#### [PROBLEM TO SOLVE]
Return the entries below word for word; no images should appear in the copy.

#### [DATA RECORDS]

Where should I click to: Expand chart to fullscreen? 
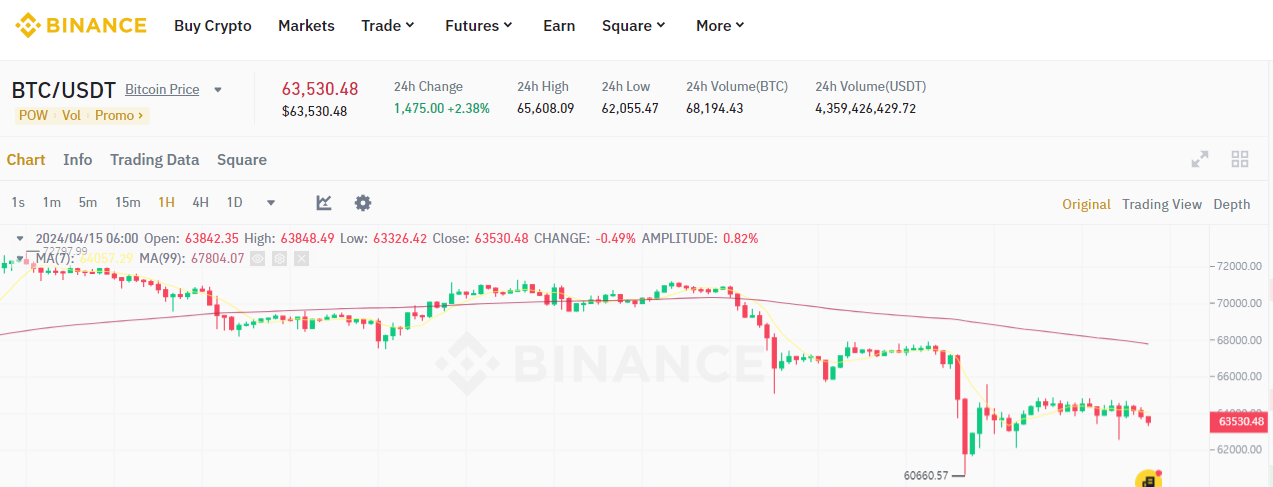click(1200, 159)
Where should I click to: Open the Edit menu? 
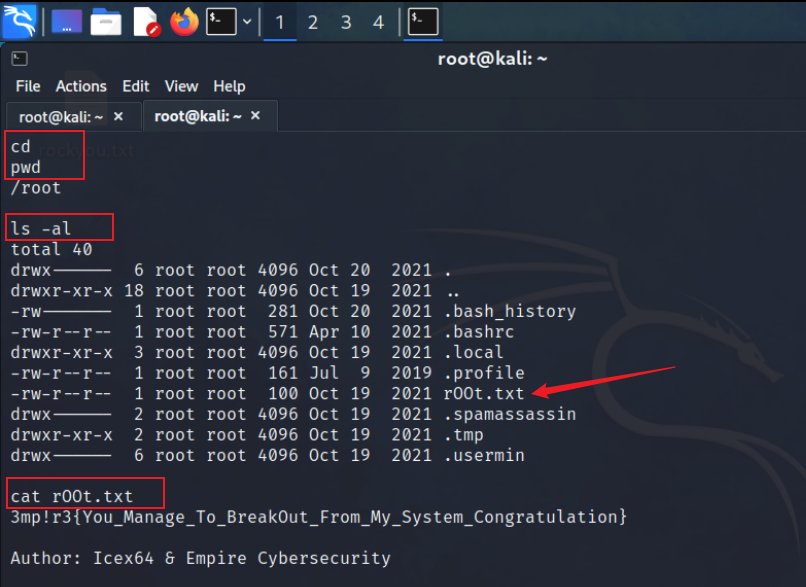(x=135, y=87)
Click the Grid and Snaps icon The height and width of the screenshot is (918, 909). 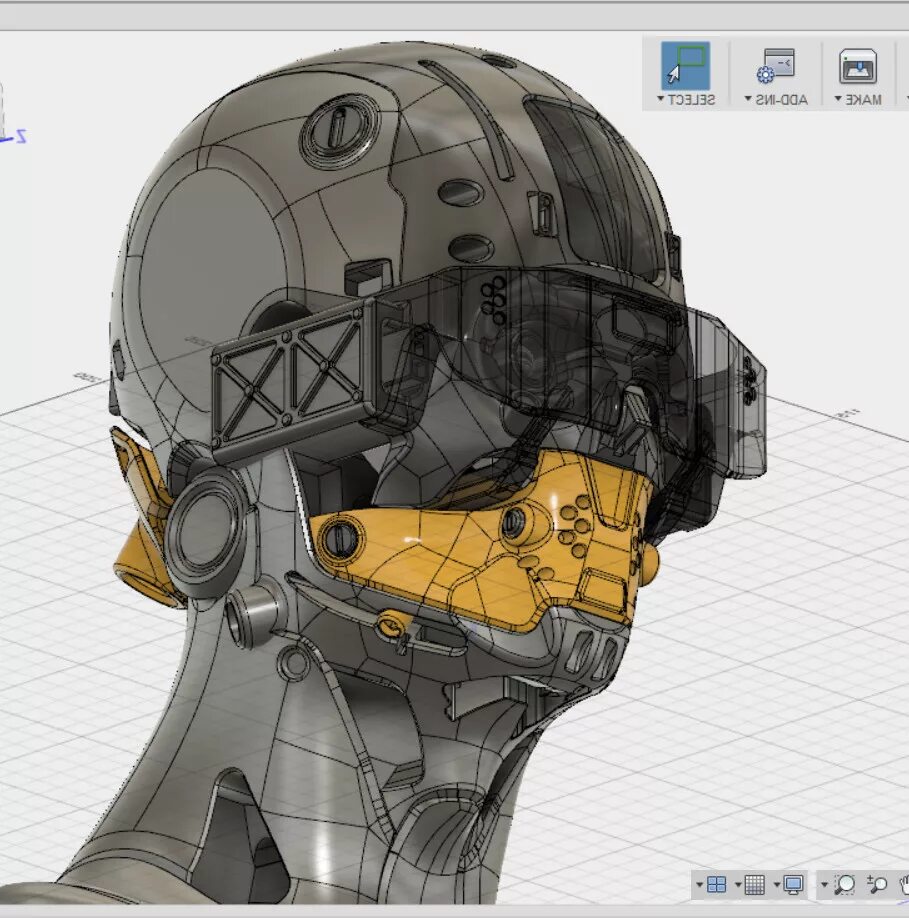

#### [REPLY]
Where should I click to: Expand chart to fullscreen? 
click(1200, 159)
Where should I click to: Open the Edit menu? 
(x=135, y=87)
Click the Grid and Snaps icon The height and width of the screenshot is (918, 909). 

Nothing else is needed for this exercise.